Date: 09/2018

Principal component analysis (abbreviated as PCA in the following text) is a widely used statistical method that enables a simple, nonparametric approach to the extraction of relevant information and features from large datasets (e.g., images, tabular and textual data, representations generated with deep learning, etc.).

Even though a classical, well-known method not considered "hot" in the era of deep learning, we can still see PCA being used in cutting-edge research. For example, Saito et al. (SIGGRAPH Asia 2018) apply it in their pipeline for 3D hair synthesis. The PCA method also seems to be important in building state-of-the-art image-retrieval engines, as recommended by Tolias et al. (also see the work that cites this paper). There are numerous other examples as well.

This post gives the basic intuition behind the PCA method by

- going through a variant of its mathematical derivation;
- providing and efficient numpy implementation;
- testing the implementation on a toy dataset and
- listing some of its limitations.

● DATA LINES:
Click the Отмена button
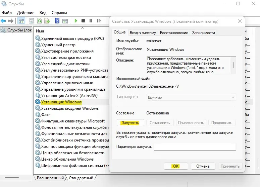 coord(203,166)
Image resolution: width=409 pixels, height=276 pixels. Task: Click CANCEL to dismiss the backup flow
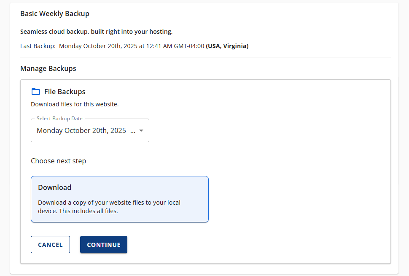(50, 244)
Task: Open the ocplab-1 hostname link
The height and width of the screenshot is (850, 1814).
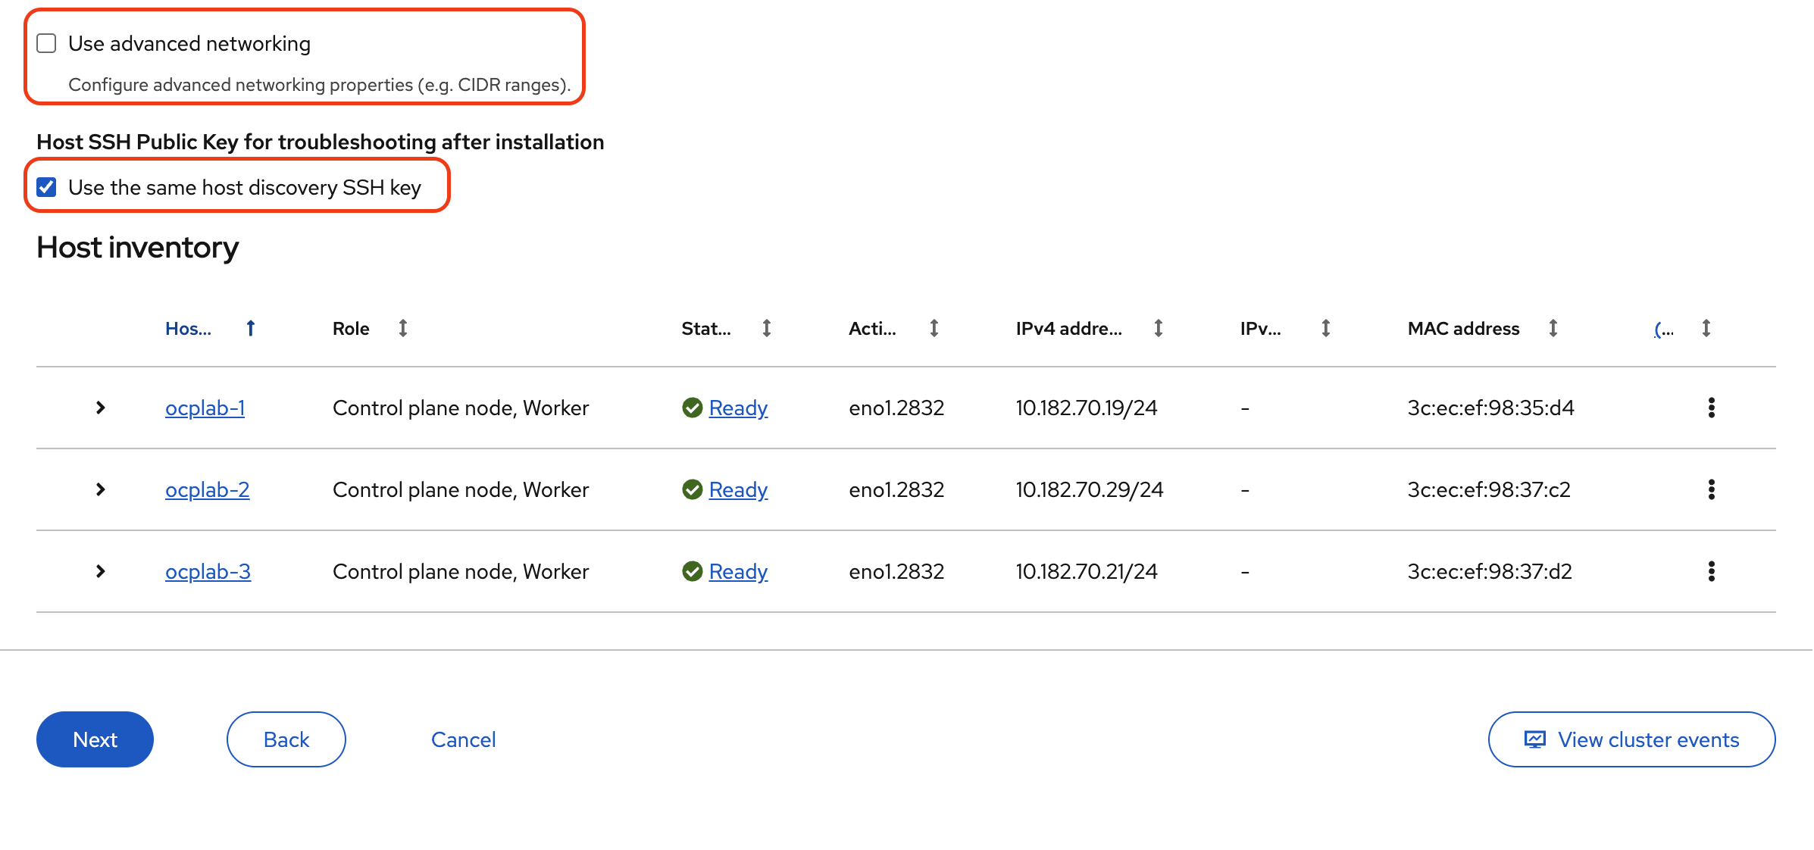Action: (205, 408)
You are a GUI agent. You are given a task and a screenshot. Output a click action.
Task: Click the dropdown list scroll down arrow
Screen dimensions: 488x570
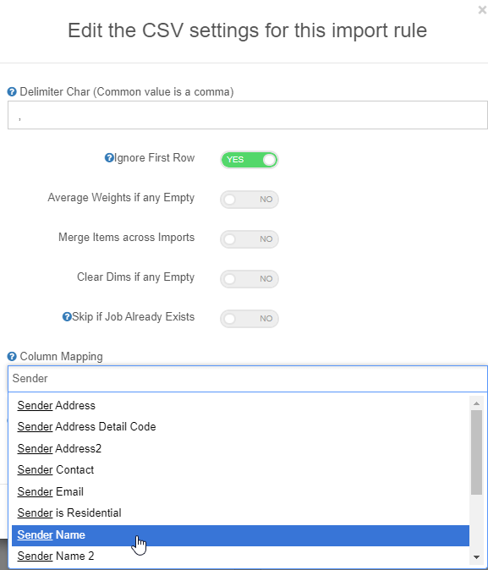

● REQUIRED TASKS:
a - In the PCA post, shorten the paragraph that begins "Even though a classical, well-known method" into a bulleted list that keeps its main facts.
b - Carry on writing the PCA post from its last line.

● TASK-BY-TASK ANSWERS:
a -
- PCA is a classic method that isn't seen as "hot" in the deep learning era, yet cutting-edge research still uses it.
- Saito et al. (SIGGRAPH Asia 2018) use it in their pipeline for 3D hair synthesis.
- It appears important for state-of-the-art image-retrieval engines, as Tolias et al. recommend.
- There are many other examples.

b -
For a different perspective, the reader is encouraged to read the Wikipedia article or the tutorial available on arXiv: https://arxiv.org/abs/1404.1100.

In the next section, we derive the PCA method as a sequential process of choosing projecting directions that maximise the dispersion of the projected data.

Let $\mathbf{x}$ be a random vector with $N$ dimensions. As $N$ is usually not a small number in practice, it is beneficial to reduce the dimensionality of $\mathbf{x}$. In other words, we would like to compress the random vector, i.e., represent all the information it conveys in a more compact manner. Under some assumptions, variance can be seen as a measure of information contained in a random variable. An advantage of using variance is that it can easily be computed with the use of simple linear algebra, as we will see later in the text. The core strategy of PCA is to find a set of directions on which to project the data such that:

- the variance of each projection is maximized;
- the projections are uncorrelated.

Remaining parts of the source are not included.